§ THE EXERCISE:
Copy the records word for word, starting at the very beginning and stopping after the line that contains "Содержанки (105, 200)", with that line included. Leave the pictures out of your copy.

• • • •

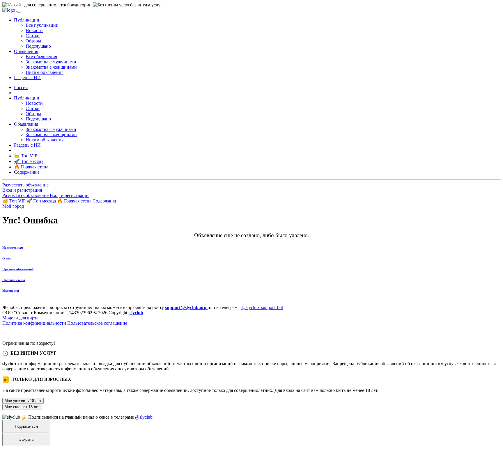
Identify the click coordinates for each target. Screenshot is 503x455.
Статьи (33, 35)
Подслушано (38, 46)
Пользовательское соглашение (97, 323)
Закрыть (26, 439)
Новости (34, 30)
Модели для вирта (20, 317)
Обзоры (33, 40)
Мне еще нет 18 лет (22, 407)
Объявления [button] (26, 51)
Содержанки (105, 200)
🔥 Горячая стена (75, 200)
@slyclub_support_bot (262, 307)
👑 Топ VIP (14, 200)
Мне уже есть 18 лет (23, 401)
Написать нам (12, 247)
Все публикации (42, 25)
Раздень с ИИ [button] (27, 77)
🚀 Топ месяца (41, 200)
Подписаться (26, 426)
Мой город (13, 206)
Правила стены (13, 280)
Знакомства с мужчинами (51, 61)
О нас (6, 258)
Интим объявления (44, 72)
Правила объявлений (17, 269)
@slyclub (144, 417)
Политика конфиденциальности (34, 323)
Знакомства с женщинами (51, 67)
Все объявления (41, 56)
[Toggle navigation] (18, 12)
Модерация (10, 290)
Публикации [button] (26, 19)
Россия (21, 87)
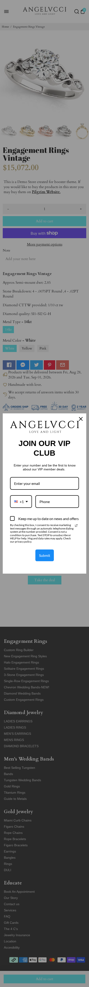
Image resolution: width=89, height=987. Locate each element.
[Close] (80, 418)
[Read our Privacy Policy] (76, 525)
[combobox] (21, 501)
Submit (44, 555)
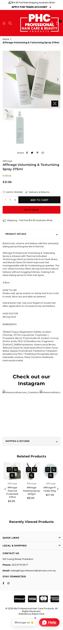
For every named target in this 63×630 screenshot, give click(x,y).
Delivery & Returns (38, 192)
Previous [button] (5, 79)
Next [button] (57, 79)
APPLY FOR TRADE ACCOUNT (29, 7)
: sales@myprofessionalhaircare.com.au (32, 570)
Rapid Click (38, 614)
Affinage (7, 161)
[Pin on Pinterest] (37, 153)
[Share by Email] (43, 153)
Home (6, 39)
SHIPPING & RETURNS (17, 441)
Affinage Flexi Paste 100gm (50, 489)
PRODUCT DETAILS (15, 233)
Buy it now (31, 210)
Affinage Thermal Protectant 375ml (12, 492)
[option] (31, 79)
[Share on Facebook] (27, 153)
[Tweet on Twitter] (32, 153)
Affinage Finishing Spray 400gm (31, 490)
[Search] (10, 23)
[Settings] (52, 23)
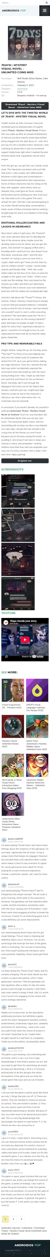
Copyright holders (23, 1253)
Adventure (22, 88)
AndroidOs (14, 10)
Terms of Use (39, 1253)
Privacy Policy (37, 1250)
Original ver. (25, 460)
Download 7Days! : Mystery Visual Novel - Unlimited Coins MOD (25, 106)
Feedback (8, 1253)
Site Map (25, 1250)
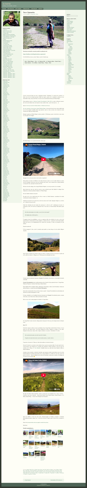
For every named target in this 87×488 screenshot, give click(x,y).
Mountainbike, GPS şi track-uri (56, 480)
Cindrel (30, 469)
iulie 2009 (5, 198)
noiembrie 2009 (6, 193)
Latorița (69, 62)
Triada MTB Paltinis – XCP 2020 (9, 50)
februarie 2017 (6, 117)
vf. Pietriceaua (61, 472)
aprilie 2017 (5, 115)
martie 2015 (5, 138)
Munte (36, 469)
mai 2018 (5, 106)
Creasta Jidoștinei (6, 41)
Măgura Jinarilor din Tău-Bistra (31, 447)
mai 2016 (5, 125)
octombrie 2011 (6, 172)
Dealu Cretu (48, 470)
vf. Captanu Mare (41, 472)
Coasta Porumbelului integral (31, 436)
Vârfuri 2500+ (26, 8)
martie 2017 (5, 116)
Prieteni (69, 52)
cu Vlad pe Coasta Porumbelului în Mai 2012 (42, 101)
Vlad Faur (48, 469)
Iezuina (44, 471)
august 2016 (5, 121)
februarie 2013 (6, 159)
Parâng (68, 26)
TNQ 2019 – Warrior (7, 72)
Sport (41, 469)
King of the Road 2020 (7, 49)
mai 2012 (5, 166)
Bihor (69, 56)
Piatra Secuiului (70, 28)
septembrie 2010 (6, 183)
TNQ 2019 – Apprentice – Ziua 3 (9, 73)
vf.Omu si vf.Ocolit (70, 32)
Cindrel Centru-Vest (60, 447)
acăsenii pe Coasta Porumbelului (37, 436)
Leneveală (70, 48)
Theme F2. (48, 485)
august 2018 (5, 103)
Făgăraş (70, 59)
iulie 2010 (5, 186)
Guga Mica (37, 471)
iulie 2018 (5, 104)
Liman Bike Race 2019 (7, 65)
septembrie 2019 (6, 94)
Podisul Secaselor (59, 471)
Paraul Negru (49, 471)
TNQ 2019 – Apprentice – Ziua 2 (9, 74)
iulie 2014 (5, 143)
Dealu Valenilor (28, 471)
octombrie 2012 (6, 160)
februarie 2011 (6, 182)
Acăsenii (7, 4)
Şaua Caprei (69, 29)
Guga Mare (33, 471)
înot (69, 79)
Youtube (51, 469)
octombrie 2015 (6, 130)
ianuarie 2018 (5, 109)
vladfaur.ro (5, 29)
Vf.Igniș (4, 39)
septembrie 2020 (6, 86)
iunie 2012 (5, 165)
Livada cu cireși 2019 (7, 68)
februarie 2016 (6, 128)
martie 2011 (5, 181)
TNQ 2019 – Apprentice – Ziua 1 (9, 76)
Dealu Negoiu (52, 470)
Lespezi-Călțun (70, 22)
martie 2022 (5, 81)
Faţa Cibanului (31, 456)
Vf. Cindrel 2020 (6, 44)
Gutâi (69, 61)
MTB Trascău (11, 8)
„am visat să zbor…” (7, 56)
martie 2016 (5, 127)
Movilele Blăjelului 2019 (7, 66)
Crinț (44, 470)
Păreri (69, 51)
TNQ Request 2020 (6, 52)
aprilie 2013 (5, 156)
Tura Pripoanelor (60, 436)
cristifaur (28, 14)
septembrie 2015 (6, 131)
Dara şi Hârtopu (70, 21)
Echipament (70, 44)
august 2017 (5, 111)
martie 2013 (5, 158)
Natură (68, 73)
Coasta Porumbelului (33, 470)
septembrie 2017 (6, 110)
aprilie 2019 (5, 99)
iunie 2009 (5, 199)
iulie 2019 (5, 95)
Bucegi (69, 57)
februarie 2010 (6, 192)
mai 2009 (5, 200)
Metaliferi (70, 63)
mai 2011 (5, 178)
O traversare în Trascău (7, 45)
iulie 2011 (5, 176)
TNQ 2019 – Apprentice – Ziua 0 (9, 77)
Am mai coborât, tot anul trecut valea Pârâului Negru (34, 108)
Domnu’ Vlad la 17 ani (7, 55)
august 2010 (5, 184)
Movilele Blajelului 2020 (7, 40)
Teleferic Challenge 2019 (8, 62)
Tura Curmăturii (25, 457)
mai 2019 (5, 98)
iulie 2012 (5, 164)
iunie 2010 (5, 187)
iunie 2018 (5, 105)
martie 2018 (5, 108)
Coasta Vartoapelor (40, 470)
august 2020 (5, 87)
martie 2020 (5, 92)
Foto (33, 469)
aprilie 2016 (5, 126)
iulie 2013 (5, 154)
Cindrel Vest (54, 446)
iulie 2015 (5, 133)
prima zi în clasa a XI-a (7, 38)
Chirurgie (5, 57)
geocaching (70, 78)
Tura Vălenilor (37, 348)
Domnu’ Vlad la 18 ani (7, 32)
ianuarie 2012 (5, 170)
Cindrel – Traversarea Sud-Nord (37, 447)
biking (28, 469)
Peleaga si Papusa (70, 27)
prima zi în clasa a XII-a (7, 30)
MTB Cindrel (18, 8)
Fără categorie (69, 41)
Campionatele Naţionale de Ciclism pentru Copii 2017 (42, 458)
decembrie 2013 (6, 148)
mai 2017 (5, 114)
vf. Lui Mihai (57, 472)
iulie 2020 (5, 88)
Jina (46, 471)
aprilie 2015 (5, 137)
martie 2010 (5, 191)
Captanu (57, 469)
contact (40, 8)
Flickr (71, 46)
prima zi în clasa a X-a (7, 60)
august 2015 (5, 132)
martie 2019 (5, 100)
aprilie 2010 (5, 189)
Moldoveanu (69, 23)
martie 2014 (5, 147)
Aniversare (69, 40)
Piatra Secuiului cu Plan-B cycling (9, 35)
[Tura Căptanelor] (43, 128)
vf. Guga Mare (52, 472)
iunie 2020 (5, 89)
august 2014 (5, 142)
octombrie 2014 (6, 139)
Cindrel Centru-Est (37, 457)
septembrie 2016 (6, 120)
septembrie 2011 (6, 173)
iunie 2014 (5, 144)
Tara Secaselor (32, 472)
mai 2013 (5, 155)
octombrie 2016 (6, 119)
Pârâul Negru (25, 435)
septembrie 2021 (6, 82)
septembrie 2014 (6, 141)
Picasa (39, 469)
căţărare (70, 76)
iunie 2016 (5, 123)
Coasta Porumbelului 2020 (42, 436)
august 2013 (5, 153)
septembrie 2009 (6, 195)
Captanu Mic (27, 470)
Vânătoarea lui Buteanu (71, 31)
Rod (29, 472)
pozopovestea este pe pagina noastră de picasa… (38, 422)
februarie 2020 (6, 93)
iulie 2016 (5, 122)
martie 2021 (5, 83)
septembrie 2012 (6, 161)
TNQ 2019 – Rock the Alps (8, 61)
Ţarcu (69, 70)
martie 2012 (5, 169)
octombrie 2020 (6, 84)
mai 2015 (5, 136)
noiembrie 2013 (6, 149)
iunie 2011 (5, 177)
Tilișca (36, 472)
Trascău (69, 72)
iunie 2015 (5, 134)
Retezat (69, 68)
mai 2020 (5, 91)
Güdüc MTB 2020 (6, 51)
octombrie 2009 (6, 194)
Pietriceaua (54, 471)
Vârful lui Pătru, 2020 (7, 48)
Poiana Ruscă (71, 67)
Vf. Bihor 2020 (5, 33)
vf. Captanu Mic (46, 472)
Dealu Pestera (57, 470)
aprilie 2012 (5, 167)
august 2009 (5, 197)
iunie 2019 (5, 97)
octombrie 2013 (6, 150)
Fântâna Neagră (47, 447)
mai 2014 (5, 145)
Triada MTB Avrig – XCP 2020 (8, 37)
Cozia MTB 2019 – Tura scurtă (8, 71)
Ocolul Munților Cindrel (48, 436)
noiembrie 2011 (6, 171)
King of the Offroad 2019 (7, 63)
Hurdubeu (40, 471)
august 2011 (5, 175)
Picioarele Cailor (24, 447)
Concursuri (34, 8)
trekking (69, 80)
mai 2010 (5, 188)
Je (34, 469)
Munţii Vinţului (71, 64)
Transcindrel (5, 43)
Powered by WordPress (41, 485)
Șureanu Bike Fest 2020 (7, 46)
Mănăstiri (70, 50)
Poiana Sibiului (25, 472)
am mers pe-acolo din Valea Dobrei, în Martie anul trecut (37, 105)
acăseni (4, 8)
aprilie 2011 (5, 180)
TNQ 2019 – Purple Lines (8, 67)
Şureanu (70, 69)
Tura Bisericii (42, 446)
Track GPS (44, 469)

• • • •

§ THE OUTPUT:
Identify the click coordinates for each target. Screenshot is 503x455.
Статьи (33, 35)
Подслушано (38, 46)
Пользовательское соглашение (97, 323)
Закрыть (26, 439)
Новости (34, 30)
Модели для вирта (20, 317)
Обзоры (33, 40)
Мне еще нет 18 лет (22, 407)
Объявления [button] (26, 51)
Содержанки (105, 200)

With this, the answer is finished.